Staff Writer | December 8, 2020 1:00 AM
EPHRATA — Grant County Public Utility District commissioners will vote today whether to approve a contract to avoid higher electrical rates for customers.
Commissioners will vote on a three-year contract with Shell Energy North America for a 20% share of the district’s electrical generation from Priest Rapids and Wanapum dams.
Rich Flanigan, senior manager of wholesale marketing and supply, said the utility is selling potential energy.
“We sell them the ability to create energy from our dams,” he said.
In return, the PUD has the right to buy a previously-agreed amount of electricity at a previously-agreed price.
“We get real energy. Actual scheduled energy back from them,” he said. “We sell and buy back at the same price.”
The agreement, called a slice contract, provides two advantages for the PUD, he said. The first is a reliable source of revenue. The second is a guaranteed amount of electricity, even if there’s a year with low water flows in the Columbia River.
A low snowpack means less water flowing down the river the following summer. Inadequate river flows mean there’s not enough water to generate electricity to meet demand, which would require the PUD to buy electricity. Those additional costs eventually would be passed on to PUD customers.

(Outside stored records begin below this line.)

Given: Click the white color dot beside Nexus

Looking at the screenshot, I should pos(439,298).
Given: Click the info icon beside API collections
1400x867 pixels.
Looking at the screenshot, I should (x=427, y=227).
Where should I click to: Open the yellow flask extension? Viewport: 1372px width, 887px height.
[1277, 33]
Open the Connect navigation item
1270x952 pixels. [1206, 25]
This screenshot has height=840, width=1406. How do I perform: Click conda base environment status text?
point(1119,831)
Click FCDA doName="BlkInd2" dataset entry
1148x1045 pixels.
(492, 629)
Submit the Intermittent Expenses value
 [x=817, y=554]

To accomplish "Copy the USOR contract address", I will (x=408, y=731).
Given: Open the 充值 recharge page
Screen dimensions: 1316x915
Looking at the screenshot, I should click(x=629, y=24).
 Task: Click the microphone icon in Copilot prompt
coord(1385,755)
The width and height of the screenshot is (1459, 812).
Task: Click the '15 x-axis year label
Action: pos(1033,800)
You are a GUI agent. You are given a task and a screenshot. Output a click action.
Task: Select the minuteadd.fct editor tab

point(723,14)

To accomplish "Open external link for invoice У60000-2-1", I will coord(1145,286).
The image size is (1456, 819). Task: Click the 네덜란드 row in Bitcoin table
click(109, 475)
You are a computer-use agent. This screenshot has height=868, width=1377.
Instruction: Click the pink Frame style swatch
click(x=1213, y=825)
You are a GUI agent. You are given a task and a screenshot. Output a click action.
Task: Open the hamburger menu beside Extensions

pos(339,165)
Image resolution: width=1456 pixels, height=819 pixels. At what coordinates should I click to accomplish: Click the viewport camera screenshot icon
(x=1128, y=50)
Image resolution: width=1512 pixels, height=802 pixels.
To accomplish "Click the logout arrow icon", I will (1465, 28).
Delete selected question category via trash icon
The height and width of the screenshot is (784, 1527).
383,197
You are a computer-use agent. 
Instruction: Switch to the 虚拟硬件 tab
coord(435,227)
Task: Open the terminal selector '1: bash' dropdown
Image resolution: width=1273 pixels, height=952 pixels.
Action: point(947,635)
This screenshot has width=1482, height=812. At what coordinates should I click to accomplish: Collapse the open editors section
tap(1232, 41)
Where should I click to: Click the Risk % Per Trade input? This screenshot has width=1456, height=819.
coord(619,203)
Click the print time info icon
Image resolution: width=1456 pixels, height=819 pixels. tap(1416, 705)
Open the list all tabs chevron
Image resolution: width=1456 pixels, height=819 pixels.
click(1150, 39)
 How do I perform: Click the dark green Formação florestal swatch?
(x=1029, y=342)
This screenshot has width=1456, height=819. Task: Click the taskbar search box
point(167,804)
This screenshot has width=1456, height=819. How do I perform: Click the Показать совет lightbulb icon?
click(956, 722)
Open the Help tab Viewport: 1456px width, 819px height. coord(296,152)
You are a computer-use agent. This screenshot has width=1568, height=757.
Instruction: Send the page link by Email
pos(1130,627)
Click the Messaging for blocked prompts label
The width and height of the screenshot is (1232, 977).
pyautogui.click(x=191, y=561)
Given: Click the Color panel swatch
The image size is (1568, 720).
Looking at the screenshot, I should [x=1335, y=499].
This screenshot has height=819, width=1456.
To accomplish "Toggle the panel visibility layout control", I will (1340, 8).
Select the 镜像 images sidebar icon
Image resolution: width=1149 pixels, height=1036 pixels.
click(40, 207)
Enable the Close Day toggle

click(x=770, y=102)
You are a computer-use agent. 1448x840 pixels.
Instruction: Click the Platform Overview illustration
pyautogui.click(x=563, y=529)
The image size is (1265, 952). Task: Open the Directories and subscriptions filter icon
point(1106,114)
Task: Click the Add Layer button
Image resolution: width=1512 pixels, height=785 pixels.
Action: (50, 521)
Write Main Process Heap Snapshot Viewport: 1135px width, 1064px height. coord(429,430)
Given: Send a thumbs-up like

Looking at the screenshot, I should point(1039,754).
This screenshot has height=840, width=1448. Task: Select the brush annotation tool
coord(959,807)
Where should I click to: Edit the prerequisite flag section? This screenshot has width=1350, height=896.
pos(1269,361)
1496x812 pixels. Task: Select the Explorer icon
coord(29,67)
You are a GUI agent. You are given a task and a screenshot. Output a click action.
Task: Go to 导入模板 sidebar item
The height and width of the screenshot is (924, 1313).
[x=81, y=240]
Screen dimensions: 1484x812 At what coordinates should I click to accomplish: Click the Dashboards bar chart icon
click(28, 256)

With the slice contract, the buyer must sell power back to the PUD at the agreed-upon price, even if the buyer, Shell Energy Northwest in this case, has to buy higher-priced electricity to meet the obligation. This is the second slice contract negotiated this year.
“It (the risk presented by low water) would be pretty large and pretty hard to manage otherwise,” Flanigan said.
Electricity is always in demand, but hydropower has benefits that make it even more attractive to some purchasers, Flanigan said. It’s generated without producing extra carbon, which makes it valuable in places where there’s a fee attached to carbon generation.
Over the last five to 10 years, hydropower has generated a premium in some markets, such as California, where the PUD doesn’t have the structure to deliver power, he said.
Other companies have the ability to deliver electricity generated in the Pacific Northwest to those places, and pay a premium for the power, above what the PUD could sell it for, Flanigan said.